In the distance, we saw two seated female figures. Consensually, we headed over toward them. They turned out to be teenage girls with shoulder-length hair. One had freckles. They were drinking beer.

Marvin pulled out the joint and asked politely, “Would you ladies care to smoke some marijuana?”

“Sure.” They laughed and gestured for us to sit.

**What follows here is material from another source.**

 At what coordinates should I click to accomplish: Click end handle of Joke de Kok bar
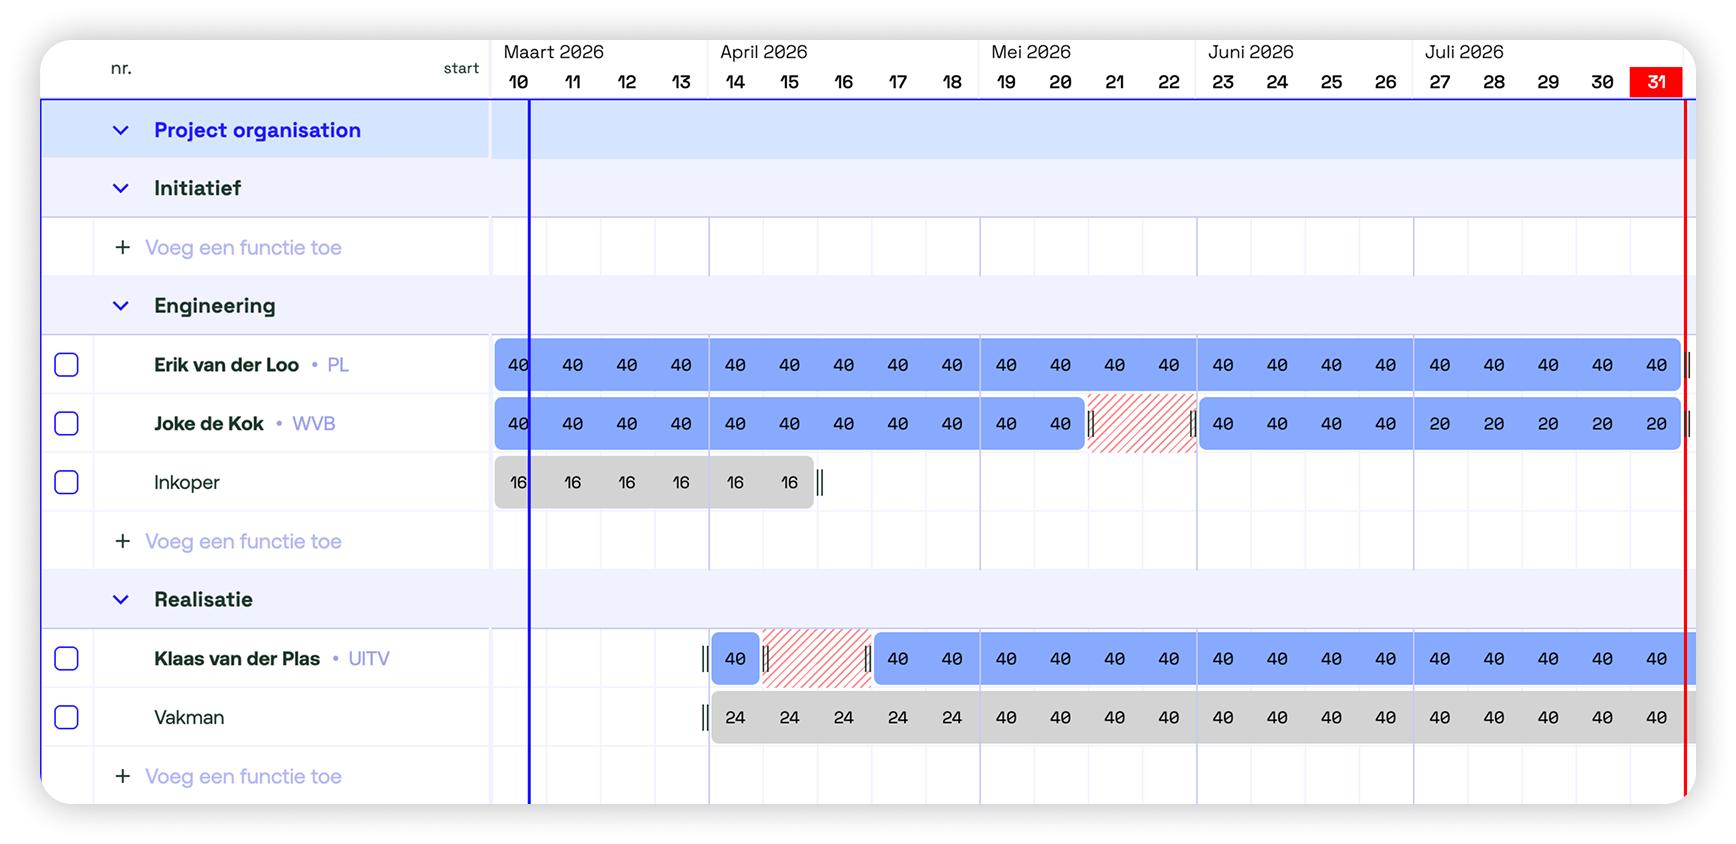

They offered us beer, but we declined. (True hippies, we believed, didn’t drink.) Marvin ceremoniously lit the hand-rolled cigarette, inhaled, and passed the joint to the unfreckled girl. She inhaled and did not cough. We were impressed: although she was a Bronx Irish Catholic girl whose father drove a bus, she had smoked the Herb of Wisdom.

She passed the pot to me and smiled. We continued handing the joint around without speaking, the four of us forming a small circle within the billowing darkness of the moor. The joint became a roach, then was gone.

Now we were stoned. Time unwound, and a sparkliness touched the air. I began to talk to the freckled girl. We spoke of our homes. She pointed east toward her apartment beyond the hills. I mentioned Inwood. Everything we said was sultry and ironic, from the marijuana.

Suddenly, we were kissing. Her face, I noticed, had become vast — as wide as Van Cortlandt Park. She lay down on the grass beneath me. What a tender, vast girl!

“We should go,” Marvin remarked.

He was not kissing the unfreckled girl.

Marvin and I stood and awkwardly bid the girls goodbye forever. We walked back across the field, toward Broadway.

“That was exciting,” I mused.

“You were really going!” Marvin said enviously.

I had never done that before: kissed a girl I didn’t know.

Marvin walked with me to the bus stop and waved as I stepped on. I rode back down quiet Broadway, across the bridge into Manhattan. At Dyckman Street, I got off and bought the Sunday Times.

“Good work!” my father called when he saw the Times. Anxiously, he flipped through the paper to see if a section was missing.